Among existing members of the validator network, it's clear what motivates them to accept blocks by other validators: not accepting a verifiably valid block could result in slashing.

But what about when a new validator who doesn't yet have a connection to other validators? Why shouldn't the validators just refuse to share their list of known validators, preventing the new validator from fully joining the network and leaving more rewards for the existing validators? After all, there's no way to verify whether an existing validator was contacted by this new validator or not.

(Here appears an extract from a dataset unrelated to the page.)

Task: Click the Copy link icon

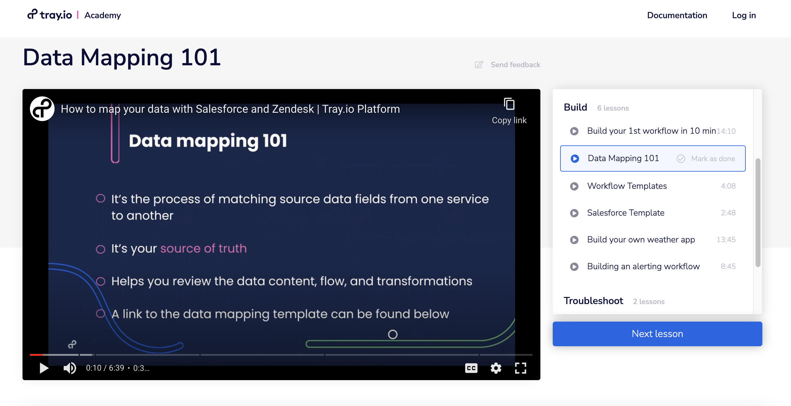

Maybe this is something I don't understand about how the block proposer is randomly selected. Is it possible for a new validator to be chosen as the block proposer even if they're not well-connected in the network, leaving those who don't accept it with a shorter chain?

1 Answer 1


I'm not very familiar with how the block producers and chosen and how connectivity helps. But here's an answer with a bit more generic approach.

Let's say there's just one node in the network, so obviously he gets all the rewards. Why should he accept another node?

The power of Ethereum is in its decentralization. The network is rather useless with just one node. The same logic applies to the millionth node: the network gains value by being more decentralized. Having one more node means it's less likely for the network to go down (or to have other similar issues), which means everyone wins - kinda. The downside of course is that everyone's reward ratio goes down slightly.

Technically speaking, even if everyone wanted to deny any new nodes, 99,99% of users would have no idea how to configure their client to do that. So it also helps that the nodes accept new nodes by default.